Chutsky examine l’image un long moment, puis :
— Eh bien, dis donc, siffle-t-il. Et ces trucs en bas, là ?
— Des cadavres. Mis en scène comme ceux sur lesquels Deborah enquêtait quand ce type l’a poignardée.
— Pourquoi il veut faire ça ?
— C’est une espèce d’art. Enfin, c’est ce qu’il pense.
— Ouais, mais pourquoi il voudrait te faire ça, à toi, mon pote ?
— Le type qui a été arrêté quand Deborah a été attaquée, je lui ai donné un grand coup de pied dans le crâne. C’était son petit copain.
— C’était ? Parce qu’il est où, maintenant ?
Je n’ai jamais vu l’intérêt de s’automutiler – après tout, la vie s’en charge très bien elle-même. Mais si je pouvais retirer le mot « était » en me tranchant la langue d’un coup de dents je le ferais avec joie. Seulement, puisqu’il a été prononcé et que je reste coincé avec, je farfouille à la recherche d’un reste de vivacité d’esprit et je sors :
— Il a pris la fuite et a disparu.
— Et ce mec t’en veut parce que son copain a mis les voiles ?
— Je suppose, oui.
— Écoute, mon pote, tu connais ce mec et je sais que tu dois te fier à ton instinct. Ça a toujours marché pour moi, neuf fois sur dix. Mais là… je sais pas trop. C’est un peu maigre, tu trouves pas ? En tout cas, tu as raison pour un truc, conclut-il en indiquant le dessin.
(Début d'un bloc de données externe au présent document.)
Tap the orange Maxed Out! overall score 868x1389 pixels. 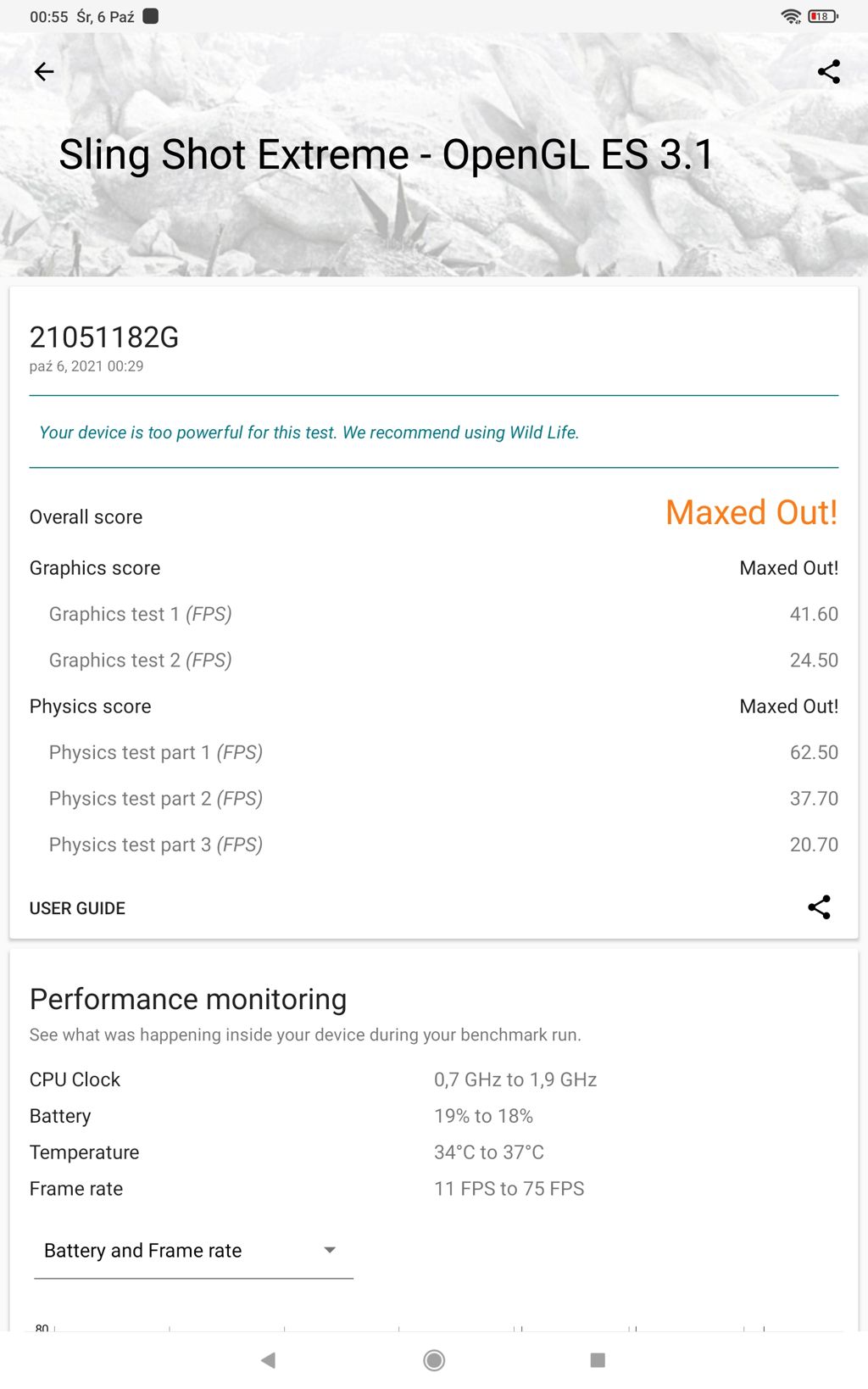pos(751,513)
S’il a l’intention de faire ça, tu as vraiment besoin de mon aide. Et bien plus que tu crois.
— Comment ça ? demandé-je poliment.
Chutsky frappe la page d’un revers de main.
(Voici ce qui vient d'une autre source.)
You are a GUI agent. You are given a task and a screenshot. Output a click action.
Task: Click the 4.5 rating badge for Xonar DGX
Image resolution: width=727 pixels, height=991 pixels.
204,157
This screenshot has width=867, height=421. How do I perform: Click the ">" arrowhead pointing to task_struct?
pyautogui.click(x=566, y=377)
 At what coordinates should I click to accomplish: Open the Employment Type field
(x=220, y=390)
— Cet hôtel, c’est pas le Breakers. C’est le Nacional, à La Havane. (Puis, me laissant bouche bée, une attitude tout à fait inélégante :) Tu sais, La Havane. À Cuba.
— Mais ce n’est pas possible, dis-je. Enfin, je connais, j’y suis allé. C’est le Breakers.
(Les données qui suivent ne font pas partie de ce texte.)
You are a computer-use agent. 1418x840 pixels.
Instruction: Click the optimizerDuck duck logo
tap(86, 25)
Il me fait le genre de sourire supérieur et irritant que j’adorerai essayer un de ces quatre quand je ne porterai pas mon déguisement.
— T’as pas bien lu ton manuel d’histoire, hein ?
— Je ne crois pas que ce chapitre était au programme. De quoi tu parles ?
— Le Nacional et le Breakers ont été bâtis sur le même plan, pour économiser de l’argent. Ils sont pratiquement identiques.
— Alors qu’est-ce qui te permet de dire que ce n’est pas le Breakers ?
— Regarde : les vieilles bagnoles. Du cent pour cent Cuba. Et tu vois l’espèce de petit chariot avec le dessus en forme de bulle ? C’est un Coco Loco et on les trouve que là-bas, pas à Palm Beach. Et puis la végétation. Les trucs à gauche. On n’en voit pas au Breakers. Uniquement à La Havane, indiscutable. Donc, en fait, je dirai que ton problème est résolu, mon pote, conclut-il en reposant le cahier.
— Pourquoi penses-tu cela ? demandé-je, agacé par son attitude et par le manque de logique de ce qu’il raconte.
— C’est trop dur pour un Américain d’aller là-bas. À mon avis, il réussira pas.
Une lumière s’allume dans ma tête.
— Il est canadien, réponds-je.
— D’accord, s’obstine-t-il. Donc, il pourrait y aller. Mais t’as pas oublié que l’ambiance est un peu stricte, là-bas ? Je veux dire, jamais il pourra faire un truc pareil sans se faire pincer. Pas à Cuba. Les flics lui sauteront dessus comme… (Il fronce les sourcils, porte pensivement son crochet chromé à ses lèvres et se retient à temps avant de s’éborgner.) Sauf…
— Sauf quoi ?
— Ce mec est un petit malin, non ?
— Eh bien, il en est convaincu, ça, je le sais.
— Donc il doit savoir, ce qui signifie peut-être… (Il refuse poliment d’achever sa phrase et sort son mobile, un modèle avec un grand écran. Il le maintient à plat sur la table avec son crochet et pianote sur le clavier d’un seul doigt en marmonnant.) Et voilà !
— Voilà quoi ?
Il sourit, manifestement ravi d’être aussi malin.
— Ils organisent des tas de festivals, là-bas. Pour prouver qu’ils sont libres et cultivés. Comme celui-ci, dit-il en poussant le téléphone vers moi.
Je retourne l’appareil. Sur l’écran sont inscrits les mots : Festival Internacional de Artes Multimedia .
— Ça commence dans trois jours, explique Chutsky. Et, quoi qu’ait prévu ce mec – projection, vidéo, ce que tu veux –, les flics auront ordre de le laisser faire. Pour le festival.
— Et la presse sera là. Venue du monde entier.
Chutsky fait un geste qui pourrait signifier « Et voilà ! » s’il avait une main au lieu d’un crochet, mais le sens reste clair.